Clarence Eldefors blog Mostly about the web and technology

22Jul/100

Android versions in the wild

Google recently released figures on the version numbers of Android phones accessing the android market. It's just validating what mostly all developers already know. All 1.5+ versions are important to support and different screens are as important.

Users are very fast to let developers know this, though. Already 3 months before the OTA update of Android 2.2 for my Nexus One I got a message about not being able to find an application in the 2.2 market from a user. The error is common, a default manifest file that has limits on API versions. I couldn't have tested the application on a higher API level at the development time so the abscence in the untested OS was not really an error. However it shows how easy it is to get feedback from users to correct such errors.

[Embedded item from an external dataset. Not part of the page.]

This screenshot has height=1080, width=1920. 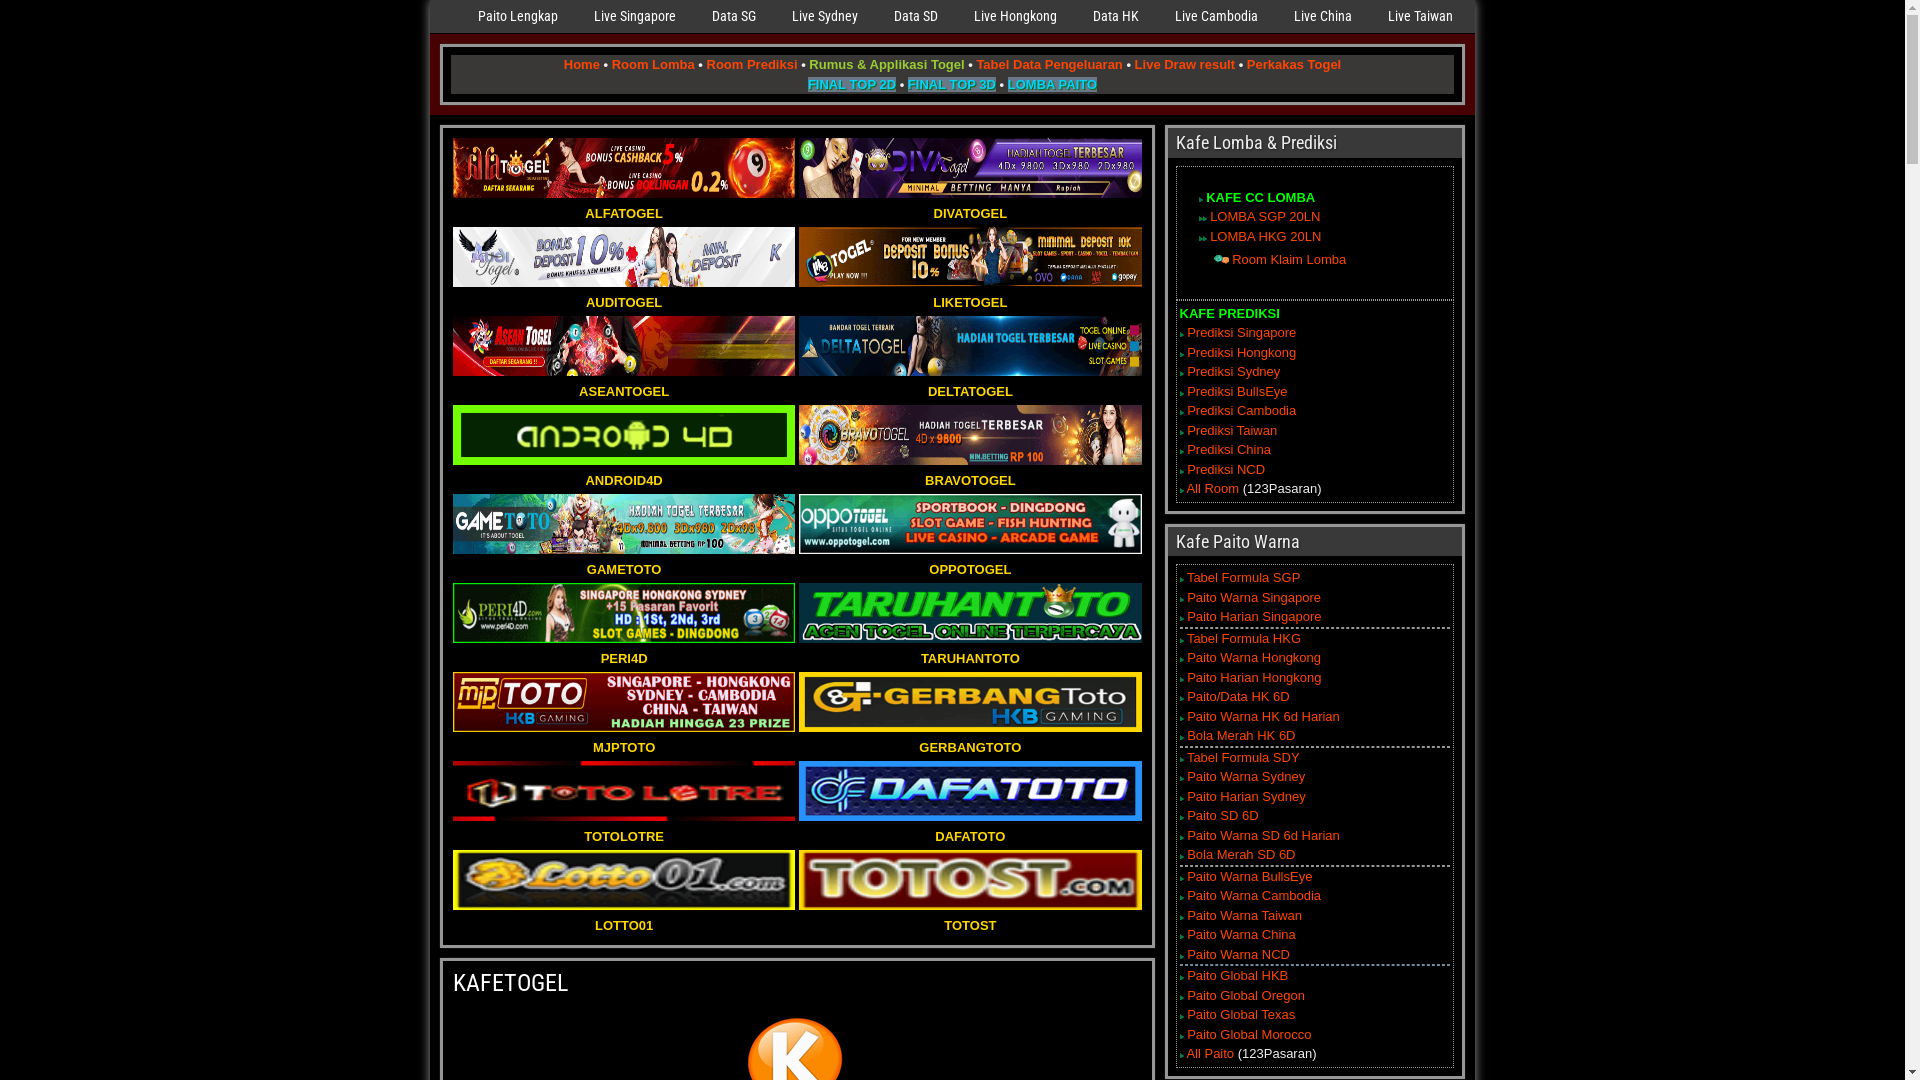 What do you see at coordinates (610, 63) in the screenshot?
I see `'Room Lomba'` at bounding box center [610, 63].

I have also gotten feedback on enabling the 2.2 install device (SD card or phone memory) as well as automatically generated crash reports that are also new in android 2.2. Adding to that it is for an application exclusively for Sweden where no 2.2 device has even been sold as of yet (but of course imported in different shady ways).

The chart below shows how important it is to keep backwards-compatibility in your applications, just like for web development and old browsers. Luckily the android emulators are very good and theres a fully functioning image for each and every API level. There's also other developer emulator images circling around where you can test the functions missing in the default images, such as a paid-app enabled market.